Beginning with the line that contains "Select the 52%", output each line below exactly through the last one, both included, and nothing else.

### DATA SHOWN
%%

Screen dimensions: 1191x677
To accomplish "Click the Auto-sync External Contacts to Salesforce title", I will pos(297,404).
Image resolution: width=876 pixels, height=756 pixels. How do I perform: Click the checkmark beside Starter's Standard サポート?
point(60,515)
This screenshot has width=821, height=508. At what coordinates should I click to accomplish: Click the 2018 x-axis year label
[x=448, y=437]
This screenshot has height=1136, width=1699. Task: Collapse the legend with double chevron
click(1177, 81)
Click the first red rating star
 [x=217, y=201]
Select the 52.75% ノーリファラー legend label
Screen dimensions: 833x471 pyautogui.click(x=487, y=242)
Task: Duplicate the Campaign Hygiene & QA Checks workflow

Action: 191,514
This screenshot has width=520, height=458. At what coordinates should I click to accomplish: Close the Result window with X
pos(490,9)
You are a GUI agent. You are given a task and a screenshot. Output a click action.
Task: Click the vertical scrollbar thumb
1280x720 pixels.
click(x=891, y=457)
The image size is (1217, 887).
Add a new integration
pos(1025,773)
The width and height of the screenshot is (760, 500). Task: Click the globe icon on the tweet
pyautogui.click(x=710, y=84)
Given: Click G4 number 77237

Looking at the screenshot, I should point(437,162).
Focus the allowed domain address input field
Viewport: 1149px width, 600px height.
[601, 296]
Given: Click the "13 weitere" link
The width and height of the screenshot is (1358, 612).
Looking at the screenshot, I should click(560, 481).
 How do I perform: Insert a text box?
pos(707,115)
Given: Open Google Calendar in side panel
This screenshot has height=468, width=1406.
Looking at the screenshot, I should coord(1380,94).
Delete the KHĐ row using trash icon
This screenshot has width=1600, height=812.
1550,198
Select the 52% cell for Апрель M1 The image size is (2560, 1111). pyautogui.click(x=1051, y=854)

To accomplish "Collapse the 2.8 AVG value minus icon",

%%

### REPLY TO THE EXERCISE
Select the 52% cell for Апрель M1 The image size is (2560, 1111). pyautogui.click(x=1051, y=854)

To accomplish "Collapse the 2.8 AVG value minus icon",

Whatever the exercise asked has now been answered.